Information regarding the Pentium CPU and FPU may be obtained by calling Intel directly at 800-628-8686, or by contacting Intel representative John Thompson at 408-765-1279.
 

(3) "A Flaw Chips Away at Intel's Shiny Image" ~ Washington Post (12/02/94) P. A1; Corcoran, Elizabeth
Intel has lost some of its reputation with the revelation that its Pentium chip is flawed. Not only has Intel's reputation for quality been compromised, but analysts say its handling of the situation has been very poor. Intel CEO Andrew Grove has issued an apology over the Internet, but the company says a mass recall is unnecessary because the flaw becomes apparent with only the most complex calculations. Intel will sell its existing inventory of flawed chips until it runs out sometime next year. The company has reserved the right to decide if a customer needs a replacement chip.
 

(4) "The Real Cost" ~ InformationWeek (01/09/95) No. 509, P. 12; Gillooly, Brian
 
Intel's decision to provide Pentium replacements to all customers upon request may end up costing large companies thousands of dollars. Although Intel replaces the chip for free, companies must handle reconfiguration, testing, customer downtime, and equipment depreciation. Analyst Carter Lusher says replacing Pentiums may cost companies an average of $289 per system, including administrative, labor, and downtime costs. Smith Barney in New York will have to replace Pentiums in 600 PCs, which could cost the company over $200,000. Analyst Liz Buyer says, "A charge of $200,000 would certainly turn some heads.
 

(5) "A Flaw Chips Away at Intel's Shiny Image" ~ Washington Post (12/02/94) P. A1; Corcoran, Elizabeth
 
Intel has lost some of its reputation with the revelation that its Pentium chip is flawed. Not only has Intel's reputation for quality been compromised, but analysts say its handling of the situation has been very poor.

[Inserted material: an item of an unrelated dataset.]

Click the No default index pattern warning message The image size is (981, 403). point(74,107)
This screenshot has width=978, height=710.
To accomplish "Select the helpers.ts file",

Intel CEO Andrew Grove has issued an apology over the Internet, but the company says a mass recall is unnecessary because the flaw becomes apparent with only the most complex calculations. Intel will sell its existing inventory of flawed chips until it runs out sometime next year. The company has reserved the right to decide if a customer needs a replacement chip. Analyst Drew Peck says, "Clearly [the problem] was grossly mishandled from a public relations standpoint. Analyst Erik Jansen says, "I can't believe that Intel is trying to tell a customer we will decide what makes you happy. They've successfully created awareness of Pentium. Now Pentium means watch out."